そもそも「予防効果」というのも「感染を予防」するのか、「発症・重症化・死亡を予防」するのか、によって全然違うと思いますが。
<追記>ワクチンパスポートについて
もうさ、さすがにワクチンパスポートで隔離なしにしようよ。
ワクチン2回接種をしている自国民を入国させないのは、さすがに問題あると思います。
ワクチン接種証明で観光客を受け入れている国もたくさん出てきている中で、この対応は問題あると思います。 https://t.co/UBfLB05ROd
— 知念実希人 小説家・医師 (@MIKITO_777) June 12, 2021
ワクチン接種済みでもPCRやらないと駄目っぽい
ワクチン2回接種済み入国者もPCR検査での陽性率0.82%ほどとワクチンパスポートあっても水際作戦が死ぬ
むしろ陽性隔離破りを法的に対処する方法で苦労してるので入管法改正まで考えないといけないんじゃないか https://t.co/iwailwOUOR
— 山本一郎(Ichiro Yamamoto) (@Ichiro_leadoff) June 12, 2021
以前知念氏が「ワクチンパスポートで隔離なしにしよう」と書いたのに対し、「ワクチン2回接種済み入国者もPCR検査での陽性率0.82%ほどとワクチンパスポートあっても水際作戦が死ぬ」と指摘があったのに無視。

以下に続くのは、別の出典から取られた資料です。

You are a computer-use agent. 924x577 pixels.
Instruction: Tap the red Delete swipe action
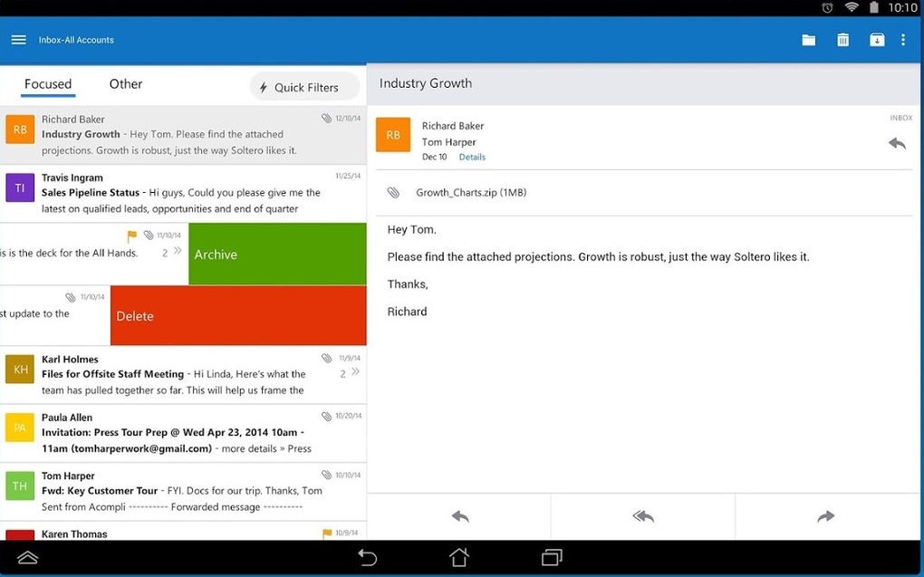click(x=238, y=315)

「イスラエル、デルタ型に接触ならワクチン接種済みでも隔離対象に」という記事を無視したのも、ワクチンパスポートが難しいという判断に傾くからですかね?
結論
知念氏は「(mRNA)ワクチンにポジティブな情報は積極的に紹介し、ネガティブな情報は取り上げない」という傾向があるように思います。

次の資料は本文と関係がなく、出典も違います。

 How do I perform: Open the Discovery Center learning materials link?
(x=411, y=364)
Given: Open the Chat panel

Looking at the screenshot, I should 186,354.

アンテナを張っていないのか、「お仲間」がポジティブな情報だけ教えてくれるのか、意図的にそのような取り上げ方をしているのか、ネガティブな情報は目に入らなくなっているのか。
知る由もありませんが、「報道しない自由」を行使しているマスコミと同じ印象を受けます。
とにかく、「偏向」はやめた方がいいのではないかと思います。